** What you are asked to do **
Pictures aside, reproduce exactly and only the lines below, starting at the one containing "Image resolution: width=1089" and ending at the last line.
:: Supplied information ::
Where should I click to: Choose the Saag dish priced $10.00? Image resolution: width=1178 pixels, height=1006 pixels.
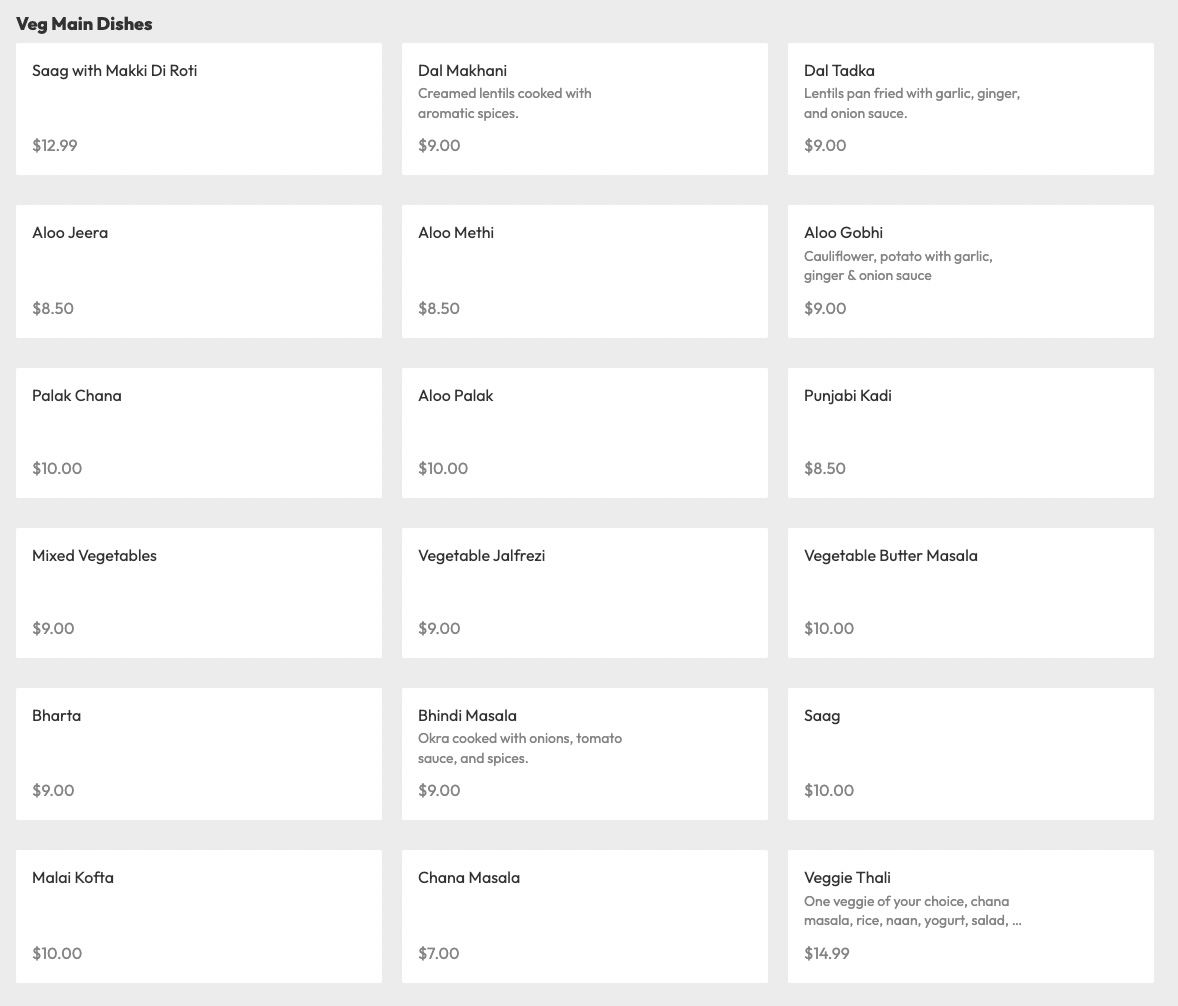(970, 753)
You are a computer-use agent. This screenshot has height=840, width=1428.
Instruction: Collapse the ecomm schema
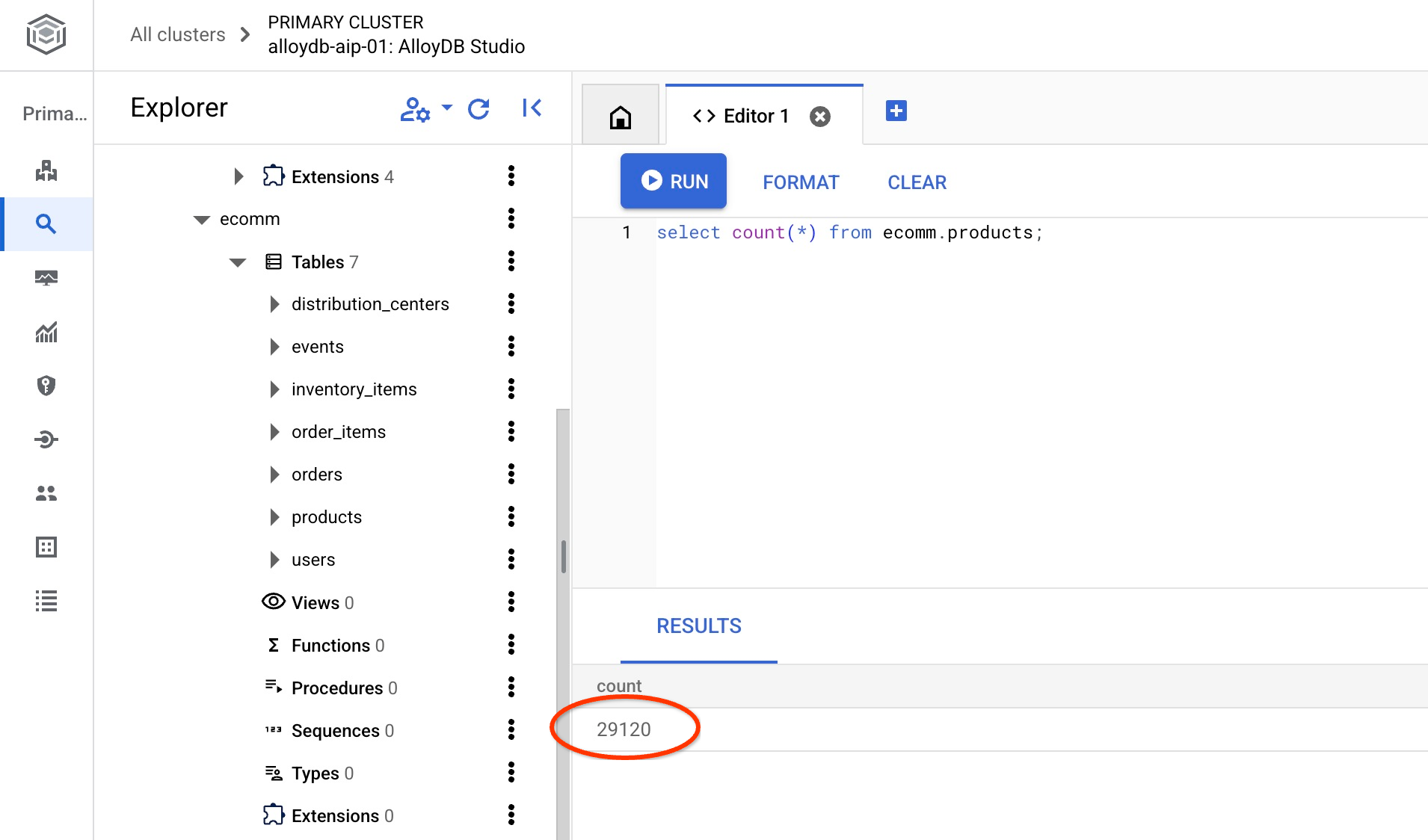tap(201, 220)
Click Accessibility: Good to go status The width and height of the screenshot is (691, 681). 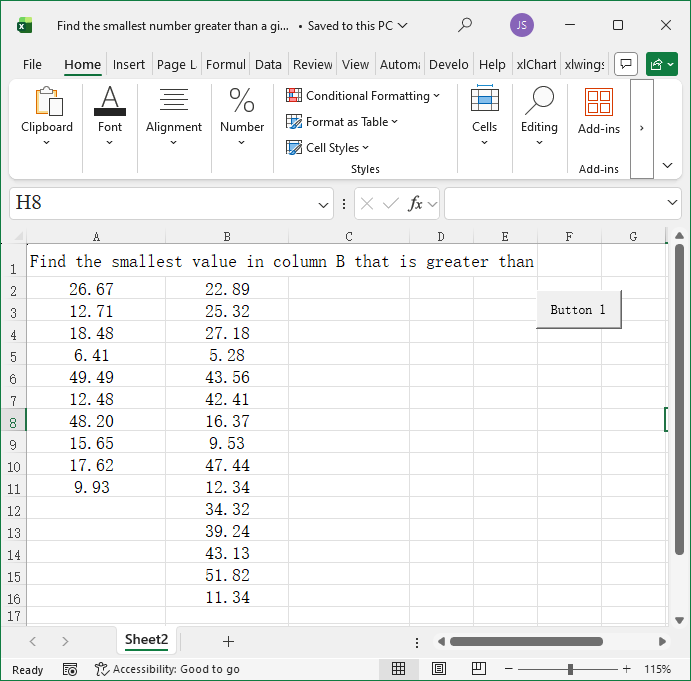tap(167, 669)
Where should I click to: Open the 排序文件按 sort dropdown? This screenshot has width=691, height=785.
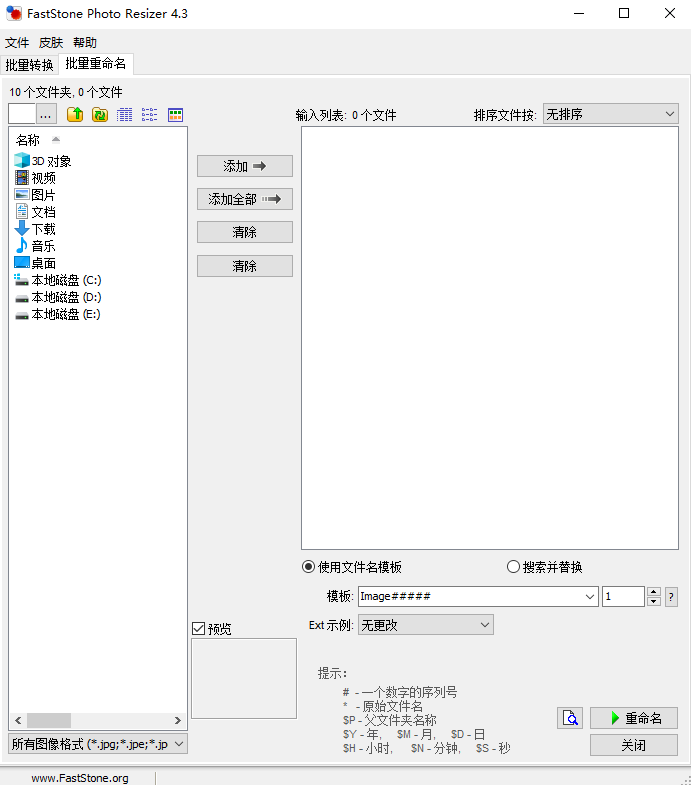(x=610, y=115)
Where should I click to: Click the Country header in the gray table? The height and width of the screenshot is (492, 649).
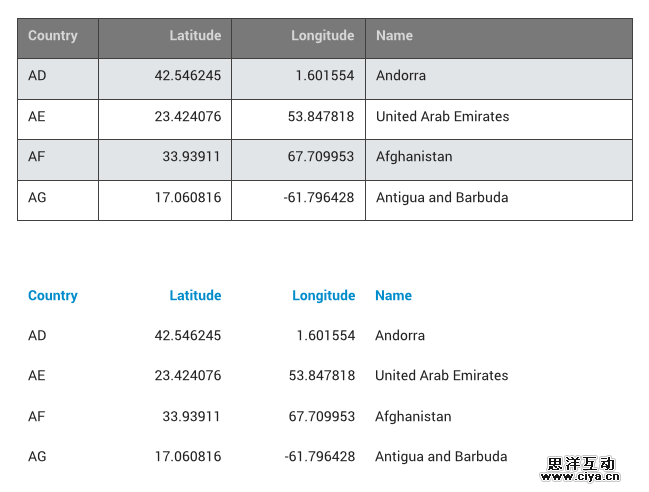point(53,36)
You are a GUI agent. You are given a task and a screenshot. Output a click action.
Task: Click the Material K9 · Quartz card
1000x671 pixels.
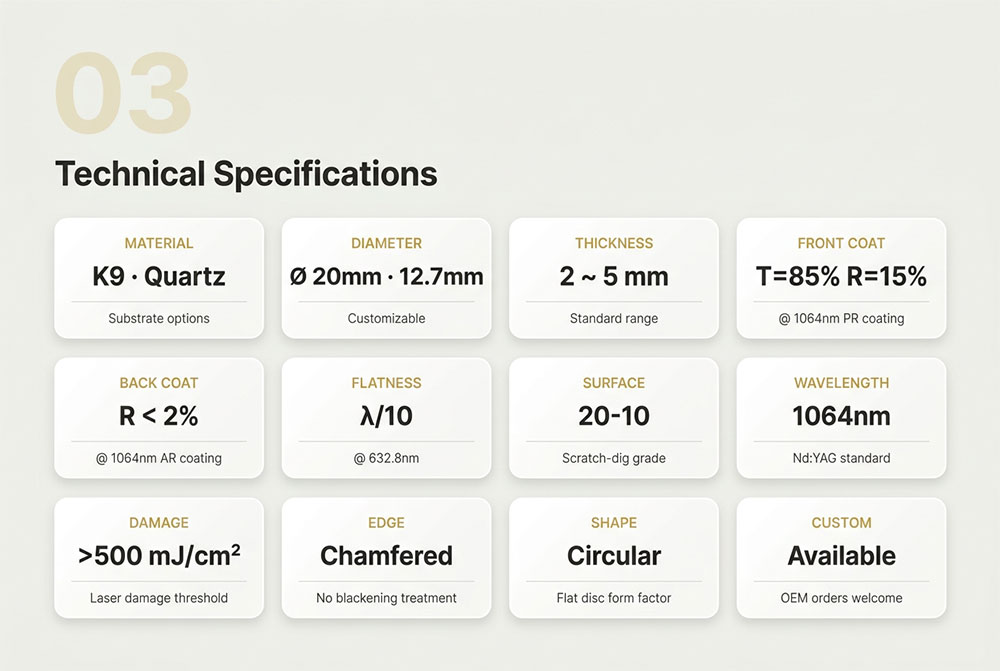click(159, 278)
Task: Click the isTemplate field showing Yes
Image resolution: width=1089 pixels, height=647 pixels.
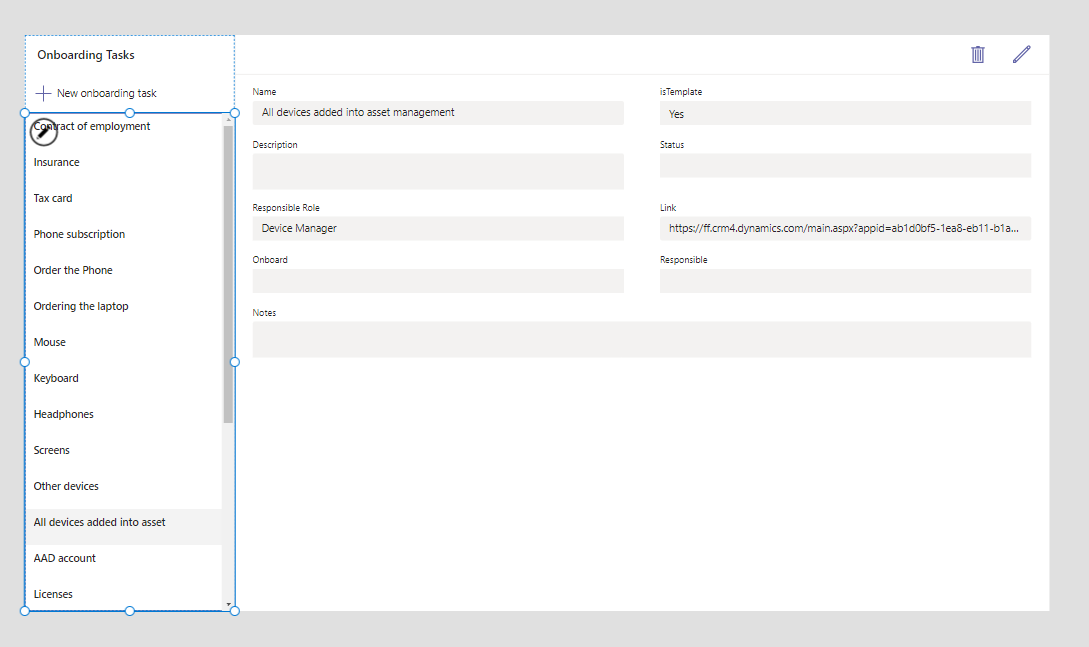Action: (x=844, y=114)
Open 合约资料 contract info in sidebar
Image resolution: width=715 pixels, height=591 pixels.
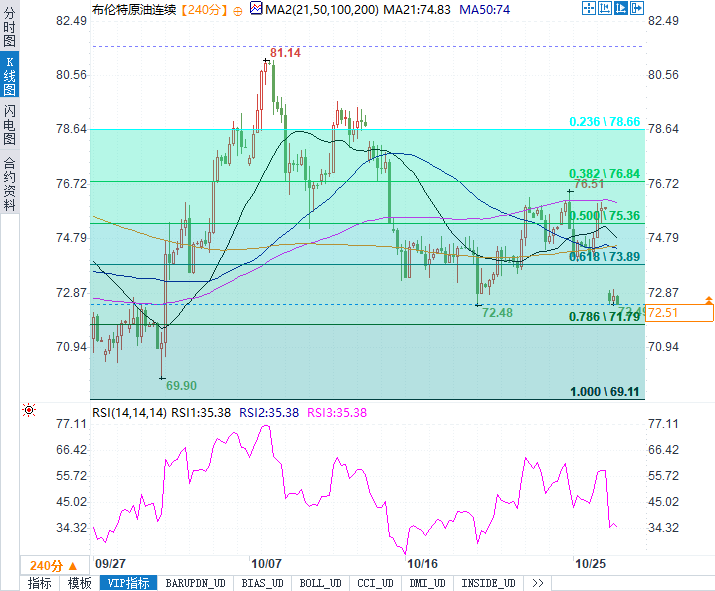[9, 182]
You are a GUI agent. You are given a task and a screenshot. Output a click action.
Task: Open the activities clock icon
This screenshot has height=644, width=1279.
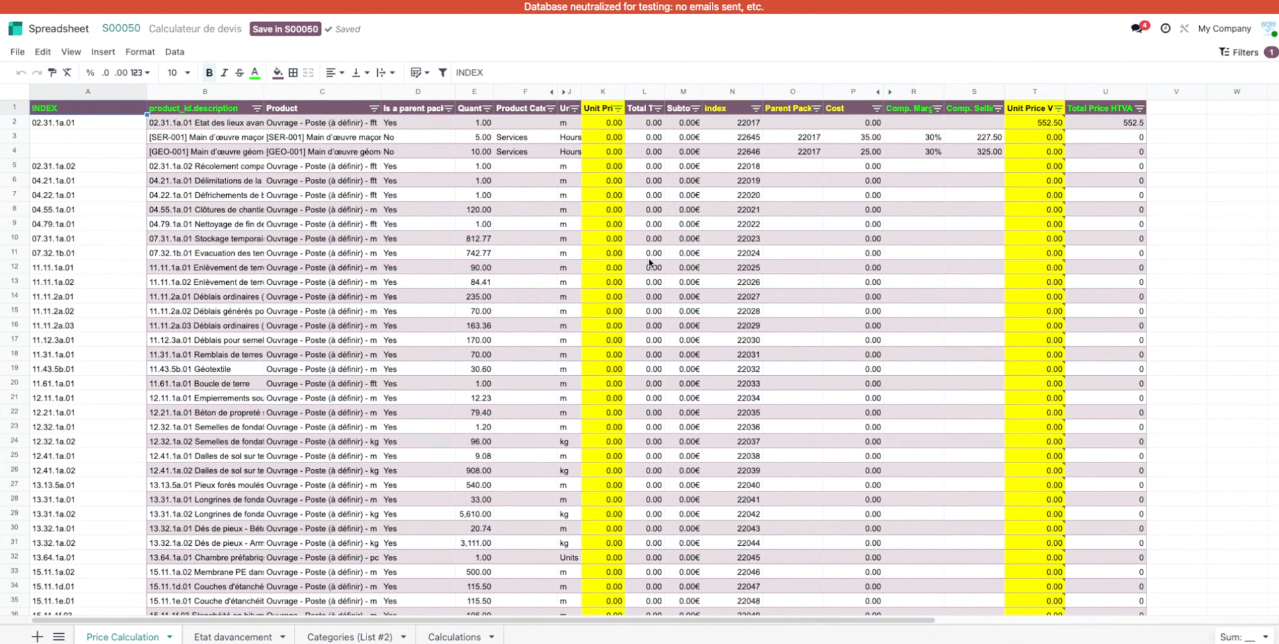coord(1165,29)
:::
** Result below **
Image resolution: width=1089 pixels, height=647 pixels.
Action: (x=844, y=114)
Open 合约资料 contract info in sidebar
Image resolution: width=715 pixels, height=591 pixels.
[9, 182]
You are a GUI agent. You are given a task and a screenshot. Output a click action.
Task: Open the activities clock icon
This screenshot has height=644, width=1279.
coord(1165,29)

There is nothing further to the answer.